The Economic Situation, September 2013
The wet blanket blamed for covering our economy might be energy regulation, monetary policy, or healthcare policy, or credit market controls, or environmental policy. But it is not policy per se that chills the economy—it is uncertainty with respect to policy. Most business people tell me, “Just let us know the rules of the game, and we will figure out a way to play.” It is awfully hard to play the game when rules are being changed without a clue as to when they will become final.
Today’s world has enough risk and uncertainty without more being added by Washington.
There’s slow traffic on GDP highway.
When policy uncertainty is folded into an economy where consumer balance sheets are still bruised, where state and local budgets are stressed, and employment growth is miserable, we get an economy that struggles to grow at 2 percent annually, instead of hitting the 3 percent real GDP growth that economists consider the norm.
The economy right now is like traveling on a three-lane GDP expressway with one lane closed. Even worse, we are locked in slow moving traffic, and our gas gauge is pointing to empty. Worse than that, we are borrowing gas from other places and people just to keep our engine running. One might say that we are part of a two-lane deficit economy without a filling station in sight. Have you ever faced this problem? Orange construction barrels everywhere. Little prospect of reaching an exit any time soon. A knot in the pit of your stomach? Worried about running out of gas and wondering if some kind soul will assist you?
If so, you understand the relief that comes when finally you see service station markers ahead. Believe it or not, there is some relief in sight for our economy . . . maybe. We see the latest GDP growth data in the following chart. The four-quarter moving average points toward 2.0 percent, and there is general agreement that we are headed in that direction. And here’s the better news: there are good signs that the third lane will open in 2014, that the economy will again chug along with 3.0 percent real GDP growth.
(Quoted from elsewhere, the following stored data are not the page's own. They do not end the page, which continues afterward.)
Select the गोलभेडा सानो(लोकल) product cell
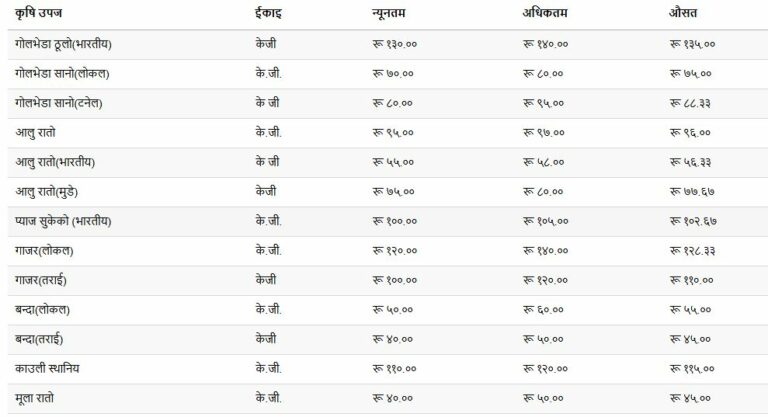Screen dimensions: 768x417 tap(62, 74)
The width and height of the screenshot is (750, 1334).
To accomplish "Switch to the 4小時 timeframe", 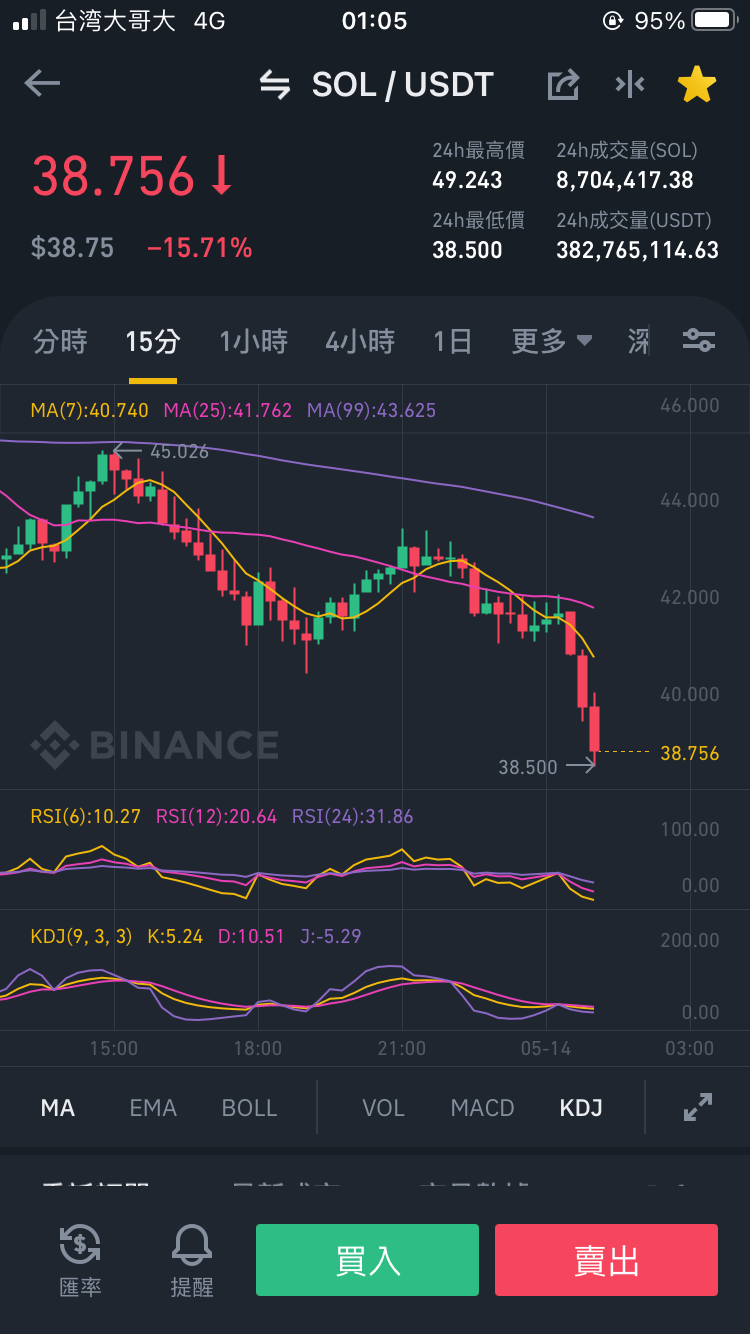I will [360, 341].
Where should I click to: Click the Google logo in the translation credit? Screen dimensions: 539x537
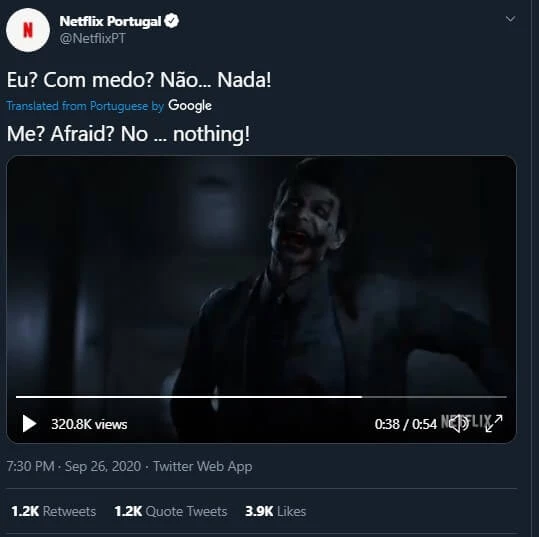coord(190,106)

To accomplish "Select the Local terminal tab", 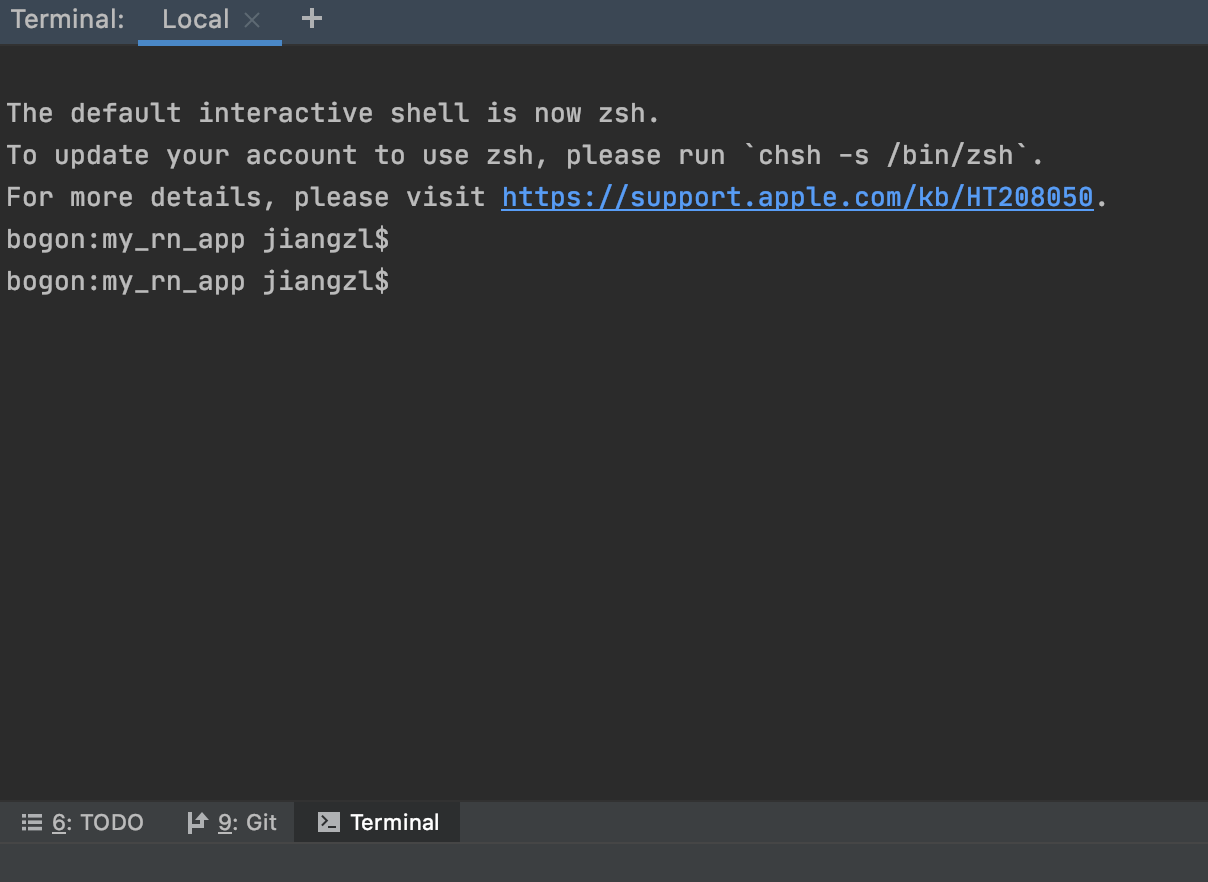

There’s still some catching up to do.
Yes, 3.0 percent real GDP growth is out there waiting for some additional real consumer purchasing power. The next chart describes this piece of the 3.0 percent puzzle.
Here we see total US real disposable personal income for January 1994 through June 2013. The chart’s red line shows the start of the recent recession, but it is the white trend line that deserves attention. The gap between “trend” and “actual” forms part of the gap between 2.0 percent and 3.0 percent GDP growth.
We will see solid 3.0 percent real GDP growth when consumers have the purchasing power to make it happen and when employer and worker incentives combine to yield a larger workforce. More on this later.